What you have to do:
Exact duplicates of all the records are needed.

Stored items
....

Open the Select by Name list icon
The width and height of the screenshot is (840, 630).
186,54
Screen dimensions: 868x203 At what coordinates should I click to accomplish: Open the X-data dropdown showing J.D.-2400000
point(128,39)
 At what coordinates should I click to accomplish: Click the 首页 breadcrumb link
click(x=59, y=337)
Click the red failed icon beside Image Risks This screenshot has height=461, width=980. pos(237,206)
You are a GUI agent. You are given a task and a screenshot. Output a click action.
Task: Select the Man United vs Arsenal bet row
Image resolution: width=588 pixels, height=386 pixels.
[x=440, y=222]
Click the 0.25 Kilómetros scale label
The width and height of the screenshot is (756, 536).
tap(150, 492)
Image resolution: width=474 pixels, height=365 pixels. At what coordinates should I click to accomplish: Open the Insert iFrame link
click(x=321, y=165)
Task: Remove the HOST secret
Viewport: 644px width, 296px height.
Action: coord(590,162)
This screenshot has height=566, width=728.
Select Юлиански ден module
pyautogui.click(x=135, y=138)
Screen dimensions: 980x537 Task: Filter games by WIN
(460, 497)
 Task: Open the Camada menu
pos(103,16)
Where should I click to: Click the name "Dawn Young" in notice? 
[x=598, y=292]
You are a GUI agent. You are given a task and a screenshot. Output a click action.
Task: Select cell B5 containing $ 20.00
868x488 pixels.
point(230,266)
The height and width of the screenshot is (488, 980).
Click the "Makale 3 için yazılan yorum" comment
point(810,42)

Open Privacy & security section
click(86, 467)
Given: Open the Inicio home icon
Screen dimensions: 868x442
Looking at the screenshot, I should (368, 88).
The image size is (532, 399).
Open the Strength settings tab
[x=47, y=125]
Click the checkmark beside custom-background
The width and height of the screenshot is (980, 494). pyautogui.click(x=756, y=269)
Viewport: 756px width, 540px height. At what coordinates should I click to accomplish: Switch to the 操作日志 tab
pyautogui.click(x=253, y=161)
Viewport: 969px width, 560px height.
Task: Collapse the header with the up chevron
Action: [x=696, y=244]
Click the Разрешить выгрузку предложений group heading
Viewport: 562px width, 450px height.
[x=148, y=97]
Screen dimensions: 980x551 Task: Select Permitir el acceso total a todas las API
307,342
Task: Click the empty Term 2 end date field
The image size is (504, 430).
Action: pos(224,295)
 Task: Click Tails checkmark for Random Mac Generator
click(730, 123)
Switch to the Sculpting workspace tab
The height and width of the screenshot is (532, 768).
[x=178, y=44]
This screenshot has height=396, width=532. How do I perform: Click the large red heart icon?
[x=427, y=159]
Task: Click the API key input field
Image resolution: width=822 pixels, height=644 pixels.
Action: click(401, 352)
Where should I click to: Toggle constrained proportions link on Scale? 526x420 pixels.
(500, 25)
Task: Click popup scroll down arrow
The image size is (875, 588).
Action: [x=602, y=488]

....

Finished exercise:
Open the Select by Name list icon
The width and height of the screenshot is (840, 630).
186,54
Screen dimensions: 868x203 At what coordinates should I click to accomplish: Open the X-data dropdown showing J.D.-2400000
point(128,39)
 At what coordinates should I click to accomplish: Click the 首页 breadcrumb link
click(x=59, y=337)
Click the red failed icon beside Image Risks This screenshot has height=461, width=980. pos(237,206)
You are a GUI agent. You are given a task and a screenshot. Output a click action.
Task: Select the Man United vs Arsenal bet row
Image resolution: width=588 pixels, height=386 pixels.
[x=440, y=222]
Click the 0.25 Kilómetros scale label
The width and height of the screenshot is (756, 536).
tap(150, 492)
Image resolution: width=474 pixels, height=365 pixels. At what coordinates should I click to accomplish: Open the Insert iFrame link
click(x=321, y=165)
Task: Remove the HOST secret
Viewport: 644px width, 296px height.
Action: coord(590,162)
This screenshot has height=566, width=728.
Select Юлиански ден module
pyautogui.click(x=135, y=138)
Screen dimensions: 980x537 Task: Filter games by WIN
(460, 497)
 Task: Open the Camada menu
pos(103,16)
Where should I click to: Click the name "Dawn Young" in notice? 
[x=598, y=292]
You are a GUI agent. You are given a task and a screenshot. Output a click action.
Task: Select cell B5 containing $ 20.00
868x488 pixels.
point(230,266)
The height and width of the screenshot is (488, 980).
Click the "Makale 3 için yazılan yorum" comment
point(810,42)

Open Privacy & security section
click(86, 467)
Given: Open the Inicio home icon
Screen dimensions: 868x442
Looking at the screenshot, I should (368, 88).
The image size is (532, 399).
Open the Strength settings tab
[x=47, y=125]
Click the checkmark beside custom-background
The width and height of the screenshot is (980, 494). pyautogui.click(x=756, y=269)
Viewport: 756px width, 540px height. At what coordinates should I click to accomplish: Switch to the 操作日志 tab
pyautogui.click(x=253, y=161)
Viewport: 969px width, 560px height.
Task: Collapse the header with the up chevron
Action: [x=696, y=244]
Click the Разрешить выгрузку предложений group heading
Viewport: 562px width, 450px height.
[x=148, y=97]
Screen dimensions: 980x551 Task: Select Permitir el acceso total a todas las API
307,342
Task: Click the empty Term 2 end date field
The image size is (504, 430).
Action: pos(224,295)
 Task: Click Tails checkmark for Random Mac Generator
click(730, 123)
Switch to the Sculpting workspace tab
The height and width of the screenshot is (532, 768).
[x=178, y=44]
This screenshot has height=396, width=532. How do I perform: Click the large red heart icon?
[x=427, y=159]
Task: Click the API key input field
Image resolution: width=822 pixels, height=644 pixels.
Action: click(401, 352)
Where should I click to: Toggle constrained proportions link on Scale? 526x420 pixels.
(500, 25)
Task: Click popup scroll down arrow
The image size is (875, 588).
Action: [x=602, y=488]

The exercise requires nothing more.